Le constat, déjà lointain, de Borgès sur l’état du roman, est-il toujours d’actualité ? « Le roman, écrivait-il, est à bout de course. Je pense que les expériences si audacieuses et si intéressantes que l’on a tentées dans le roman (…) nous rapprochent du moment où le roman n’aura plus sa place ». Déjà, avant lui, même constat de Breton et des surréalistes… Difficile, en tout cas, de confirmer ou infirmer le jugement de Borgès, vu que le genre littéraire roman , qui a sa longue histoire, n’a plus aucun contenu ni aucun sens aujourd’hui, tout écrit publié étant catalogué « roman». La parution d’une nouvelle biographie d’Aragon, due à Philippe Forest (cf. l’entretien avec celui-ci dans ce numéro) pourrait néanmoins être l’occasion d’opposer à Borgès que de grands romans voyaient le jour au moment même où lui en doutait. Je veux parler des derniers romans d’Aragon, dont l’ultime, Théâtre-roman. Roman au sens plein du mot, mêlant tous les genres littéraires : écrit d’imagination, autobiographie, mémoires, essai, poésie.
Des « romans », la rentrée littéraire, nous en propose une pléthore. Il est intéressant de noter que ceux que la critique, quasi unanime, a retenus sont des biographies, voire des autobiographies, de pures autobiographies. Trois ont fait la une des journaux, Eva, de Simon Libérati ; le très beau récit, la Cache, de Christophe Boltanski ; Un amour impossible, de Christine Angot (lire, dans nos pages livres, l’article de Vincent Roy). Si je retiens plus particulièrement ce dernier, c’est qu’il pose des problèmes de fond à la littérature.
« Il n’y a pas de vérité hors de la littérature » affirme Christine Angot, à l’un de ses intervieweurs. Une fois de plus, cette scie qui nous vient du 19ème siècle, de la sacralisation romantique de l’écrivain et de la littérature. La littérature seule dirait la vérité. Encore faudrait-il savoir ce qu’on entend par « littérature », ce qui en est et n’en est pas. Qui décide ? L’auteur lui-même ? C’est pour le moins outrecuidant. Et savoir ce qu’on entend par « vérité ». Je ne sache pas que Céline ou Aragon, deux grands écrivains du siècle passé, nous aient livré beaucoup de vérité, l’un sur ce que fut l’antisémitisme, l’autre le stalinisme. Écoutons le sage Jacques Lacan : « Je dis toujours la vérité : pas toute, parce que toute la dire, on n’y arrive pas. La dire toute, c’est impossible matériellement les mots y manquent ? C’est même par cet impossible que la vérité tient au réel ». Ne pourrait-on dire que l’écrivain est celui qui prend en compte que des mots manquent, et que le faiseur, lui, pour dire la vérité, là où les mots manquent, il en remet des tonnes. Pour la dire — ou pour la masquer ?

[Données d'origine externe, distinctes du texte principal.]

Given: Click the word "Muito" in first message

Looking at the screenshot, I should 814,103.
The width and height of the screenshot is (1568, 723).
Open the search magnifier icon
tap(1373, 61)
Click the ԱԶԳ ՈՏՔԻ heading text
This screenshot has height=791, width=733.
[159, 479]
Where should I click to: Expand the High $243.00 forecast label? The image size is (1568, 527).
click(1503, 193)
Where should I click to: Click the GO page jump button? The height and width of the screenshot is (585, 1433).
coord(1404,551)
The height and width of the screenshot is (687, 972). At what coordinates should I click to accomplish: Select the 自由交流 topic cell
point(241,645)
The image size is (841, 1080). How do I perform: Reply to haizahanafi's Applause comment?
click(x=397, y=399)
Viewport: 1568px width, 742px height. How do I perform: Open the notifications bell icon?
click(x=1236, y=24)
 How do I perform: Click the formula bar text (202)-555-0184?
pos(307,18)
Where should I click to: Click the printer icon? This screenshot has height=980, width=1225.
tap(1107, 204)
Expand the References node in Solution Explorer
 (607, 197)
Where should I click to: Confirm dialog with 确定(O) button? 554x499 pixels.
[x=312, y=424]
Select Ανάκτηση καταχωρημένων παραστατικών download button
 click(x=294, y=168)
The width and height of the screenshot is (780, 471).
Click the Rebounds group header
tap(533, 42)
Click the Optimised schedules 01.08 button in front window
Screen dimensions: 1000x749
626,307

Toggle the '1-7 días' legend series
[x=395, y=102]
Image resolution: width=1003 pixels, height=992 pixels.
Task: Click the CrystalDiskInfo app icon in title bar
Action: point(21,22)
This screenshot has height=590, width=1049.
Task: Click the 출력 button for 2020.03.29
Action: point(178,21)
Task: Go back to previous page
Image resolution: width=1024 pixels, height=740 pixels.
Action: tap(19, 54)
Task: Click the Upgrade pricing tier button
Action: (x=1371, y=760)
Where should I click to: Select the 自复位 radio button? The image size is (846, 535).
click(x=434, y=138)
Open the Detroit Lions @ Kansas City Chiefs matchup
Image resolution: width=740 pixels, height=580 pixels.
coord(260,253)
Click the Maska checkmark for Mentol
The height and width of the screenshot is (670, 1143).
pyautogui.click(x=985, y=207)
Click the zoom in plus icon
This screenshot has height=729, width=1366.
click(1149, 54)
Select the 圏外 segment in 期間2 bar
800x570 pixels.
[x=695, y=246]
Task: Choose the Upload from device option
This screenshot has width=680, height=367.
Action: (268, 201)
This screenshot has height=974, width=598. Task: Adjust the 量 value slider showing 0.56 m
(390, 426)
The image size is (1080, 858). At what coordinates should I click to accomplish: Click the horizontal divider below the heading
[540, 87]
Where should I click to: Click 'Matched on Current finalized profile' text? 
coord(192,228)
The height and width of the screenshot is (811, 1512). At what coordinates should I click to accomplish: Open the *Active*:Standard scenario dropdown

Autre question : la littérature doit-elle être une succursale de la morale ? Pour le chrétien Jose Bergamin et l’athée Kundera, c’est ce qui la corrompt et la tue. « Juger, parmi les hommes, c’est tuer », écrit Bergamin. Le politique, le philosophe, le sociologue, le religieux dévoyé, le magistrat jugent. Pas le romancier. Les dernières pages de Un Amour Impossible sont une manière de procès, un procès qui se tient en l’absence de l’accusé —le père, mort —, lequel ne peut répondre des faits graves qui lui sont reprochés (outre viol et inceste, antisémitisme et préjugés de caste), également en l’absence d’avocats de la défense qui pourraient relever les failles et les contradictions de l’accusation, avec pour pièces les livres précédents de Christine Angot (âge du viol, durée de l’acte incestueux…). Tuer un père, cela se fait. Un père mort, c’est plus rare. S’il fallait un jugement, le seul recevable serait, en l’occurrence, celui du Jugement dernier.
Il n’est pas aisé d’écrire la vérité à la lumière du Saint-Esprit, dixit Saint-Simon. Ou, dit autrement par Philippe Forest, sollicité de juger Aragon, « c’est un privilège qu’il est prudent de réserver à Dieu seul ».